▶ **Assignment**
Reproduce word for word the lines of the listing from the first one through the one with "Task: Click the encrypted", omitting every picture.

Top of Provided information

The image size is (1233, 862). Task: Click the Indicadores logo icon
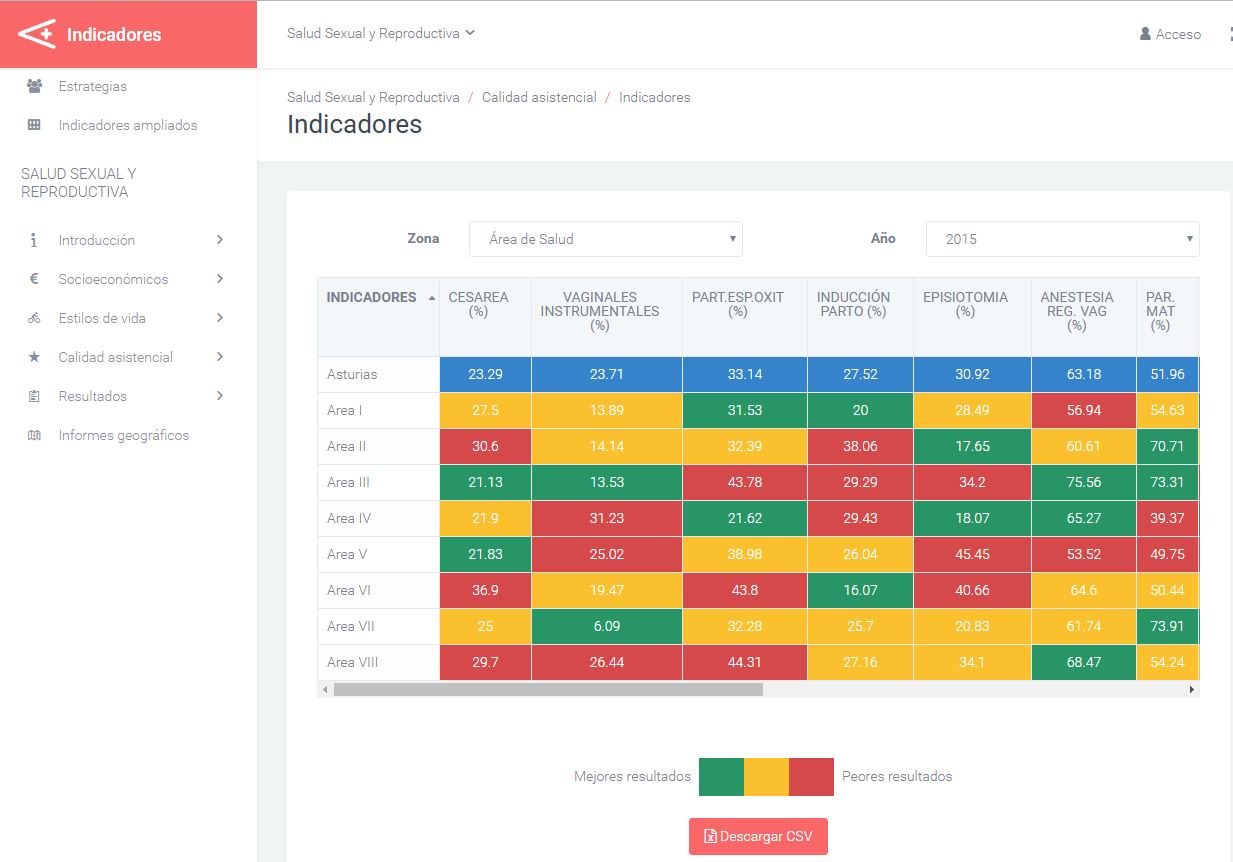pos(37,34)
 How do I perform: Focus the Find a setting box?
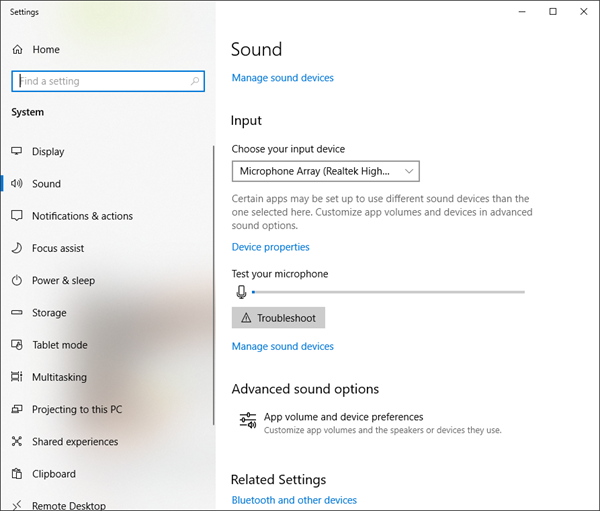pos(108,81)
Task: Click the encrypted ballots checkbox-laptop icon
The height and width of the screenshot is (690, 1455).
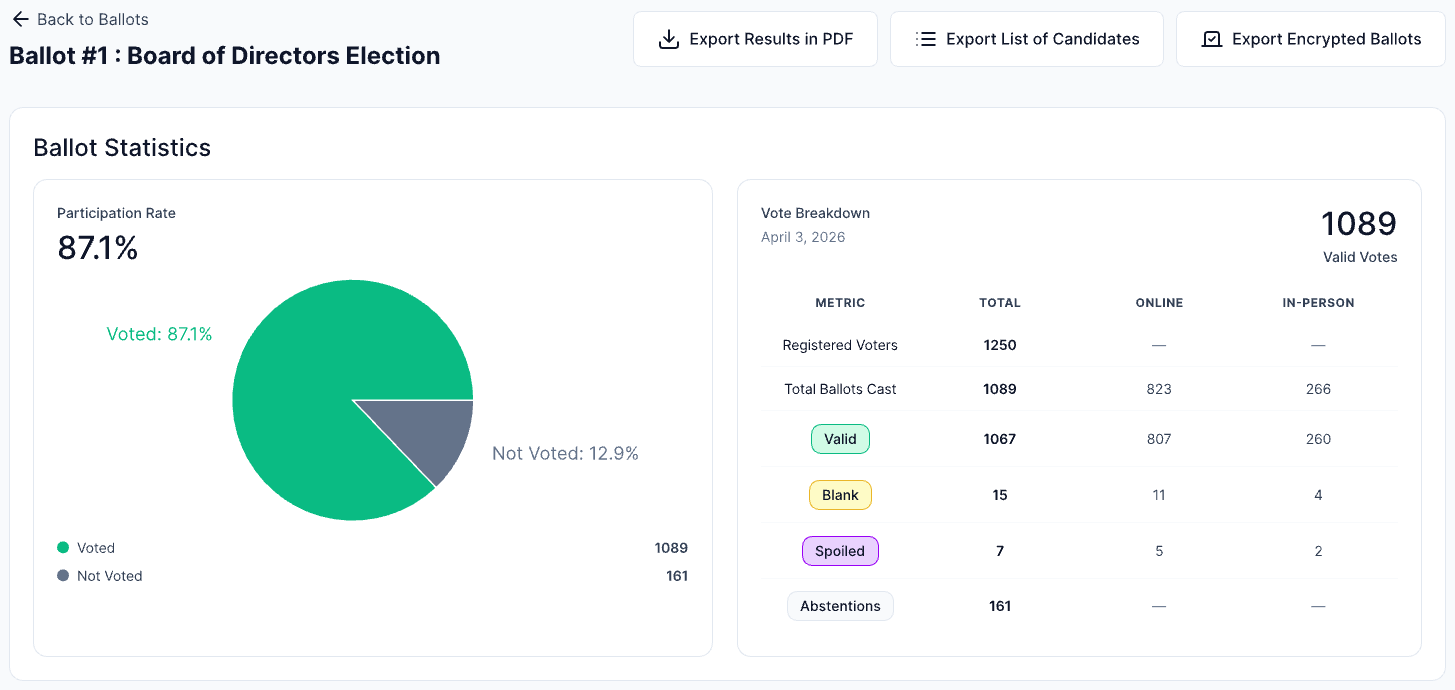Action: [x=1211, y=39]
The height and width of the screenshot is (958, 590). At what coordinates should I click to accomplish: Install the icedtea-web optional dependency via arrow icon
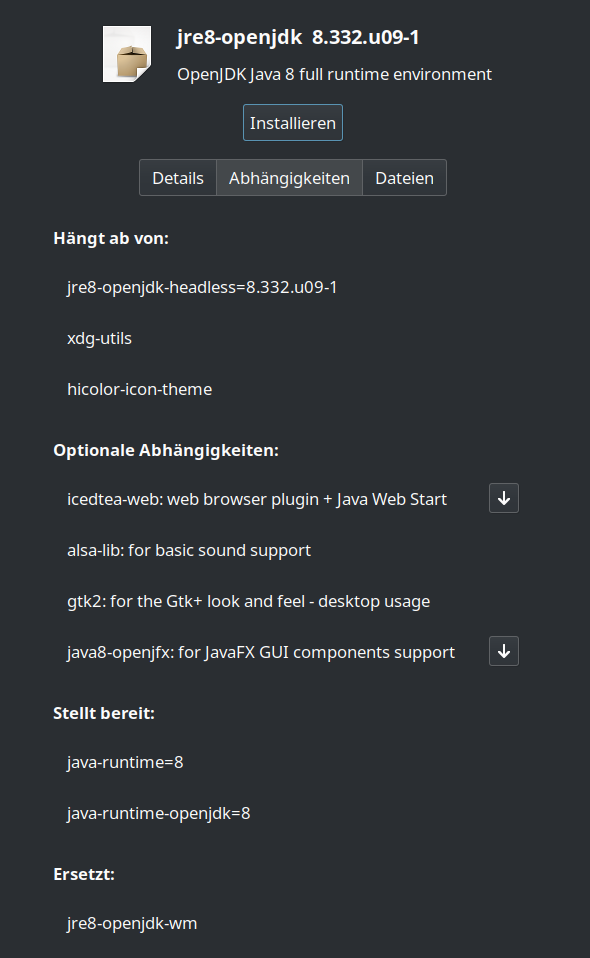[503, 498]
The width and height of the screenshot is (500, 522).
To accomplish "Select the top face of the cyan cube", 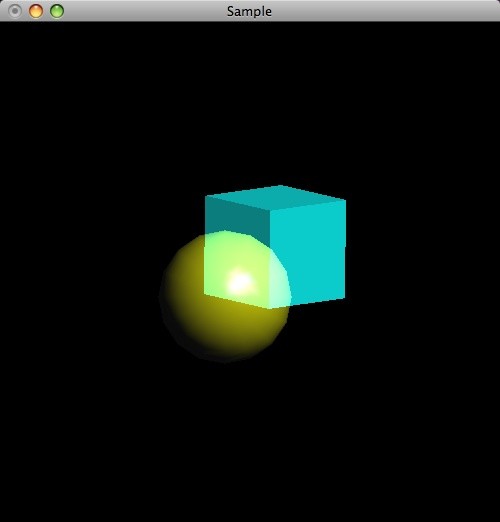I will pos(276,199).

Bottom of Provided information

▶ **Answer space**
The image size is (1233, 862). Task: Click the Indicadores logo icon
pos(37,34)
 How do I perform: Focus the Find a setting box?
pos(108,81)
Task: Click the encrypted ballots checkbox-laptop icon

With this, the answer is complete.